Israël annonce avoir tué des hommes armés en Syrie et au Liban et promet d’éliminer les menaces
Quelques jours après avoir affirmé que ses forces poursuivraient leur présence dans les zones de sécurité au Liban, en Syrie et dans la bande de Gaza, l’armée israélienne a annoncé, dimanche, avoir tué plusieurs hommes armés dans la zone de sécurité située au sud de la Syrie.
Dans un bref communiqué, l’armée israélienne a indiqué que ses forces avaient éliminé plusieurs combattants armés dans la zone de sécurité du sud de la Syrie, ajoutant qu’elle poursuivrait ses opérations dans cette région afin d’éliminer toute menace pesant sur les civils israéliens et sur ses soldats.
L’armée a précisé que des éléments d’une brigade de réserve avaient ouvert le feu dans la zone tampon sous contrôle israélien, tuant ce qu’elle a qualifié de « terroristes armés ».
Dans le même contexte, le porte-parole de l’armée israélienne, Avichay Adraee, a déclaré que l’armée avait « éliminé des membres du Hezbollah armés de lance-roquettes RPG », précisant qu’elle avait également visé une plateforme de lancement dans la région de Nabatieh.

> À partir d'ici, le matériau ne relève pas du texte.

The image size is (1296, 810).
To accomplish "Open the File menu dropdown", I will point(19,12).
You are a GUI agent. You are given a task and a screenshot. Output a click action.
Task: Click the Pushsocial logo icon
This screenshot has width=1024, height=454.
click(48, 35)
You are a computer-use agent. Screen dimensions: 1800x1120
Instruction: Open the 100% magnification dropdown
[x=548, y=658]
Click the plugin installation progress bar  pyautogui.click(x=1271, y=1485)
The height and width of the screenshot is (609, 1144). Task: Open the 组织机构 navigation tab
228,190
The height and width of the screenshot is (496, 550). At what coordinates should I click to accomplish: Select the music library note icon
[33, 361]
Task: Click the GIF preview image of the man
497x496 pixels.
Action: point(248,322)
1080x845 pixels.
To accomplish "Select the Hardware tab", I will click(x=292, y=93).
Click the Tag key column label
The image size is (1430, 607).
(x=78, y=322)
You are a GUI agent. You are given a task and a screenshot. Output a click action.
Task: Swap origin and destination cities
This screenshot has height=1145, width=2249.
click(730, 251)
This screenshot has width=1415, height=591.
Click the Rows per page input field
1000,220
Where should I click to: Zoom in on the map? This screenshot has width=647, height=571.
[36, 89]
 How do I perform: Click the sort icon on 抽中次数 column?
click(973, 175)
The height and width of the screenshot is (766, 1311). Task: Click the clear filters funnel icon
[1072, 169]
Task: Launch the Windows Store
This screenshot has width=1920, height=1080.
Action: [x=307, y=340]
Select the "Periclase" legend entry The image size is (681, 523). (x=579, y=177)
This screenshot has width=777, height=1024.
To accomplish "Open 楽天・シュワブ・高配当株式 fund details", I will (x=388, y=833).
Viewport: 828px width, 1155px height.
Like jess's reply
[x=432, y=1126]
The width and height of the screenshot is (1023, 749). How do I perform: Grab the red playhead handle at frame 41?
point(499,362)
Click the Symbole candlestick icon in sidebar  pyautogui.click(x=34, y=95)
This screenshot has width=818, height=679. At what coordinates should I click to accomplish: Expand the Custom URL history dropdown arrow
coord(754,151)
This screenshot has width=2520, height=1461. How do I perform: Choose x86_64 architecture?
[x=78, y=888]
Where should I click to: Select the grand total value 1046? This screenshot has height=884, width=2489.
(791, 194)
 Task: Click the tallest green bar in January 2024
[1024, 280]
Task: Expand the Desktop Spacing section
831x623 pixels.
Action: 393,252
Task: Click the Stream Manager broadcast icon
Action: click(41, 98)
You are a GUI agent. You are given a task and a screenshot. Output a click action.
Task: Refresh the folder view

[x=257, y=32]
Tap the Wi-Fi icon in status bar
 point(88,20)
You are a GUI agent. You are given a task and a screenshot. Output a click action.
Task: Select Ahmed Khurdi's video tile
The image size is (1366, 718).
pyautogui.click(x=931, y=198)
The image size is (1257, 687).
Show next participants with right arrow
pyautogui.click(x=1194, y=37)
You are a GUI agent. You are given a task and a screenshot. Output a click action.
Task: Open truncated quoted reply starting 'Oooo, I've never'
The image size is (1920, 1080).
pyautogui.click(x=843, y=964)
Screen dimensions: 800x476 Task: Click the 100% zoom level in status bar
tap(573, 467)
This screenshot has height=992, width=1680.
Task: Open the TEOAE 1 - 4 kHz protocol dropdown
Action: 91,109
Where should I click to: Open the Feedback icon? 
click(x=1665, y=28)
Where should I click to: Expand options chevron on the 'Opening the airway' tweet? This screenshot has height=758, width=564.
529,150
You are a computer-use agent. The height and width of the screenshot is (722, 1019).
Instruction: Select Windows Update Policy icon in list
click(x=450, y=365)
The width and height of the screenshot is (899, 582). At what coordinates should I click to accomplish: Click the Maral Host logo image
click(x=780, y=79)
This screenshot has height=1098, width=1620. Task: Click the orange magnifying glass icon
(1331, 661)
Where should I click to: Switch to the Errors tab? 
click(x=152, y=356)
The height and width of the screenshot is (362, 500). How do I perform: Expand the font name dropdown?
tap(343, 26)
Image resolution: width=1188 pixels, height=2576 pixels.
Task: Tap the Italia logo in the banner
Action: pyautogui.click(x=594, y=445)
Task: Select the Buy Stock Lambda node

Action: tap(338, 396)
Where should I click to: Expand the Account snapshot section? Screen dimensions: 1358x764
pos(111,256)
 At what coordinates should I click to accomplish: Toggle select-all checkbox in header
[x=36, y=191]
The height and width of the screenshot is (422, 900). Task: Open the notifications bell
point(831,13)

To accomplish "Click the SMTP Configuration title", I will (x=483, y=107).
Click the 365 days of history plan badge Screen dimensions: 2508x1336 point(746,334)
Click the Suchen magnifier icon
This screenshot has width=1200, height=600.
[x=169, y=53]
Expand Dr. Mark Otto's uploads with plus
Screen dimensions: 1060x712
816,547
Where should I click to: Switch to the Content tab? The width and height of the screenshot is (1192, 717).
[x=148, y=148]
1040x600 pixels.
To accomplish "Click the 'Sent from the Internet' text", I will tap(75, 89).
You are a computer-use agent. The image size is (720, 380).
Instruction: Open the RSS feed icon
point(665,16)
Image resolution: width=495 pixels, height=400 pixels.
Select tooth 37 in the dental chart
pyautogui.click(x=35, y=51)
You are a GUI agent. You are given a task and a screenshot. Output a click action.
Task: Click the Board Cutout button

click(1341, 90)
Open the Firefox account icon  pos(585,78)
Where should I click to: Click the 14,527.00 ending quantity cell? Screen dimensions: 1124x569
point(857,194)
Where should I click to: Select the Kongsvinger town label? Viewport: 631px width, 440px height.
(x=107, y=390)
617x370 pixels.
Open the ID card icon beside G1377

Le porte-parole a expliqué que les forces de l’unité Egoz, relevant de la 36e division, avaient repéré samedi « plusieurs membres du Hezbollah armés de lance-roquettes RPG dans la région de Nabatieh, à proximité de la zone de sécurité au sud du Liban, où opèrent les forces israéliennes ».
Il a ajouté que « dès leur détection, l’armée de l’air est intervenue pour les éliminer et détruire le bâtiment depuis lequel ils opéraient, dans le but de neutraliser toute menace contre les forces ». Il a également indiqué que, lors d’une autre frappe menée dans la même région, « les forces israéliennes ont détruit une plateforme de lancement appartenant au Hezbollah qui représentait une menace pour nos troupes », selon ses déclarations.
Le ministre israélien de la Défense, Israël Katz, a déclaré jeudi que les forces israéliennes continuent de rester dans les zones de sécurité au Liban, en Syrie et dans la bande de Gaza, « sans aucune limite de temps », afin d’éliminer toute menace.
Une extension du déploiement israélien
Après la chute du régime de Bachar al-Assad en 2024, Israël a étendu le déploiement de ses forces dans le sud de la Syrie jusqu’au mont Hermon, au-delà de la zone démilitarisée du Golan.
À l’époque, Israël avait expliqué craindre que des groupes armés ne lancent des attaques contre son territoire. Les autorités israéliennes considéraient également cette évolution comme une opportunité de perturber les capacités de l’Iran à acheminer des armes à travers le territoire syrien vers les combattants du Hezbollah au Liban.
Israël qualifie les territoires qu’il contrôle au Liban, dans la bande de Gaza et en Syrie de « zones tampons » destinées à le séparer de ses adversaires, un élément devenu central de sa doctrine sécuritaire actuelle.
En revanche, les Nations unies ainsi que d’autres critiques estiment que le contrôle exercé par Israël sur la zone tampon en Syrie constitue une violation de l’accord de cessez-le-feu conclu en 1974.
Les civils vivant dans la zone actuellement contrôlée par Israël n’ont pas été invités à évacuer leurs habitations. Toutefois, ils sont confrontés à des points de contrôle, à des mesures de sécurité renforcées ainsi qu’à un climat de tension marqué, à plusieurs reprises, par des affrontements entre les soldats israéliens et les habitants des villages.
Le président syrien Ahmed al-Charaa avait, pour sa part, appelé Israël à se retirer de cette zone qui, selon les Nations unies, couvre une superficie de 235 kilomètres carrés (91 miles carrés).